O que fazer então? É simples: se há história conta-se, se não há, inventa-se. Sejamos realistas: grande parte do que hoje temos por tradições seculares são construções recentes, e algumas delas até deliberadas. A Escócia só conheceu o kilt no século XVIII, o que não impediu Mel Gibson de os vestir aos indomáveis combatentes medievais de Braveheart – um anacronismo de vários séculos em que ninguém repara, porque o kilt está consagrado hoje como eterno atavio dos escoceses.
A História não pode ser inventada. Mas pode ser encenada – que é o que acontece a muita da que o touriste de ontem e o turista de hoje percebe em lugares como a Toscânia. Esta tem um passado prodigioso, que fascina tanto como as paisagens. Pelo Alentejo não passou nem metade da História que por lá passou – mas a que existe pode ser reencenada e valorizada. O Alentejo tem o rasto de dramas e tragédias, tem cenários de paixões, tem campos de batalha, tem locais místicos, tem memórias de sangue, de luta e de trabalho. Tem tradições.
E o resto do país também. O que e preciso é saber “vendê-las.” Em Helsínquia, levaram-me um dia numa volta turística cuja metade era passada numa igreja escavada na rocha: era a única coisa interessante que havia na cidade, e os abnegados finlandeses fizeram tudo para eu a achar realmente interessante.
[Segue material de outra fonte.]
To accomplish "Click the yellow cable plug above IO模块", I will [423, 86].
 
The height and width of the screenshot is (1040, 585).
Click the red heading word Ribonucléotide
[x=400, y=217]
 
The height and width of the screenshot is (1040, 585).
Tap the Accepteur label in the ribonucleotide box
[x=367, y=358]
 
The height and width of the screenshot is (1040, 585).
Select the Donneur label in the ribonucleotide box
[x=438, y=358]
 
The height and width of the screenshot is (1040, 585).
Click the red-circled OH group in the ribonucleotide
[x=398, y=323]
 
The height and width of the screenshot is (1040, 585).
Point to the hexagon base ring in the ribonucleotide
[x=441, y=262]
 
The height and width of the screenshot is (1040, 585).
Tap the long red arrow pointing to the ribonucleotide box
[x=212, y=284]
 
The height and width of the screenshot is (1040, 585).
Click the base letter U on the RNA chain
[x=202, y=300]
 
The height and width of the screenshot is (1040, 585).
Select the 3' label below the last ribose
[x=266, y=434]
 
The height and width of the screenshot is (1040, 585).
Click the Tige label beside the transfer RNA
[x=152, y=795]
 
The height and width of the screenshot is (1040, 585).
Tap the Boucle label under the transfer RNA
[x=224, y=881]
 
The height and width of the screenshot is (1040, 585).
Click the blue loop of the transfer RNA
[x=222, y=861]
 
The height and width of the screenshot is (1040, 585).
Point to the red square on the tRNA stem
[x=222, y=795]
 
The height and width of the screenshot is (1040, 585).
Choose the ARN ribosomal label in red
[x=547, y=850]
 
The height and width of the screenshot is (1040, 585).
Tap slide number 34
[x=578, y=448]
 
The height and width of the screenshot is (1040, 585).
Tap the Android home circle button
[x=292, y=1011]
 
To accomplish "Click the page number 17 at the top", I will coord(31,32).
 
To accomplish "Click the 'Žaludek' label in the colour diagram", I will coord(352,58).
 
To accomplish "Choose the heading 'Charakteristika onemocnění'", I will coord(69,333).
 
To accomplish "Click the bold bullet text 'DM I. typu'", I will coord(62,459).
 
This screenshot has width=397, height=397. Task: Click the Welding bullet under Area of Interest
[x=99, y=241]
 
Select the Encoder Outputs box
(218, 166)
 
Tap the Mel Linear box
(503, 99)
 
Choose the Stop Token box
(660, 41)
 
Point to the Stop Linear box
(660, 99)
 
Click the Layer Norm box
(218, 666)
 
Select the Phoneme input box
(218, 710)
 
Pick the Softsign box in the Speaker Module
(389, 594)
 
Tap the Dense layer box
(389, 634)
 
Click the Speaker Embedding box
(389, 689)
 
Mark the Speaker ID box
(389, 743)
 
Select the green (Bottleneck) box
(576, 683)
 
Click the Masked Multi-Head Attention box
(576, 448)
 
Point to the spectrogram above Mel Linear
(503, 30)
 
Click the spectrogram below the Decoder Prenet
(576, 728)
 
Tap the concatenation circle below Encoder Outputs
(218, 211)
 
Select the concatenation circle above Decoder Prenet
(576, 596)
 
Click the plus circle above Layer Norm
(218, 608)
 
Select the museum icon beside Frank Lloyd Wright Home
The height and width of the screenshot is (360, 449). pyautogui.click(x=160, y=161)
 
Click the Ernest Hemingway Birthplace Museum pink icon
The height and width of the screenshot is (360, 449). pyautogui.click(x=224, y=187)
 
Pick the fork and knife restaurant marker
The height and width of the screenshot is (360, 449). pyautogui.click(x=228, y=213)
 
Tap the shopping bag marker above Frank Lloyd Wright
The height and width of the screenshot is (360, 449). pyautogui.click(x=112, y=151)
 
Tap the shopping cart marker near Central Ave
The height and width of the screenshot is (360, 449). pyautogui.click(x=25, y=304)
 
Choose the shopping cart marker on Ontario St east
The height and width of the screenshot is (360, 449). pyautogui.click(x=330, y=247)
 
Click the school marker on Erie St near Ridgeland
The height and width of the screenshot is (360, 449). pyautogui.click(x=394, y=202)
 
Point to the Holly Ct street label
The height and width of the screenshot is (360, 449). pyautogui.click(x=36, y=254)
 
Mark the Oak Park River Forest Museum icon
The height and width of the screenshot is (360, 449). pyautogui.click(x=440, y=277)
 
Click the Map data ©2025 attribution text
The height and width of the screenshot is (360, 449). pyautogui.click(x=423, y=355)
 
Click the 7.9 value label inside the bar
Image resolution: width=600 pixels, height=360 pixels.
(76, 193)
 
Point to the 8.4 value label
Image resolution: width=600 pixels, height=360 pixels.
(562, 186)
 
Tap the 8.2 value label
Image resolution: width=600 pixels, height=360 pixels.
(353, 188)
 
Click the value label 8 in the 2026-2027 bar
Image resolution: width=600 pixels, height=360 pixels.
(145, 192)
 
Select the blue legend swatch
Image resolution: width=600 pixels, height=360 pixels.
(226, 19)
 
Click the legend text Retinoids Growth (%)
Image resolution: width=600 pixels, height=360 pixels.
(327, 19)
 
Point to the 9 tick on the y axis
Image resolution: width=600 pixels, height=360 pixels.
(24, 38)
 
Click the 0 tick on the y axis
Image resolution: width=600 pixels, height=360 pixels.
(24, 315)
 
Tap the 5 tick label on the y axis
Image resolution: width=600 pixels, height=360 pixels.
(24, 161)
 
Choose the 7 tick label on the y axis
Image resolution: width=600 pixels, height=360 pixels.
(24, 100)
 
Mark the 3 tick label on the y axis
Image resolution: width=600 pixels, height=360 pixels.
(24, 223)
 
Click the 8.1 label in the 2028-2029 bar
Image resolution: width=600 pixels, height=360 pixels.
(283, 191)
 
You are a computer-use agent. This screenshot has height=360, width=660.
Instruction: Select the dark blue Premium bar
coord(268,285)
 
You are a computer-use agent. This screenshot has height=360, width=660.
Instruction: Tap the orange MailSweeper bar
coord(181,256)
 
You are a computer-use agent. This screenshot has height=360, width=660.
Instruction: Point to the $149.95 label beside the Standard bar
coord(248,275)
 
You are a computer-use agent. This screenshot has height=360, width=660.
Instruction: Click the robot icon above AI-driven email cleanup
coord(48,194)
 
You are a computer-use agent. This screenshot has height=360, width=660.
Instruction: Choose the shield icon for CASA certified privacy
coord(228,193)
É aqui que entra, humilde e determinado, o galão alentejano. Se o seu caminho for firme e bem conduzido, acredito que dentro de anos o café com leite bem quentinho seja tão alentejano como italiana é a pizza - palavra que há menos de dois séculos pouca gente em Itália conhecia, e que mesmo assim começou por designar um doce.
Não se trata de fazer batota, mas de reinventar. Se é possível fazer de uma coisa tão simples e vulgar um produto típico da região, até onde se poderá ir com a açorda, o campo místico de Ourique, os cantares de mineiros, cardadores e ceifeiras, a campina a perder de vista, os torreões da raia virados a Castela, as migas, os amores pungentes de Mariana Alcoforado freirinha de Beja, os conventos, os seus mistérios e os seus doces?
Foi por tudo isto que comprei aquela embalagem. Mas não compro mais. Tudo tem um limite. Ainda sou capaz de juntar leite ao café cá em casa.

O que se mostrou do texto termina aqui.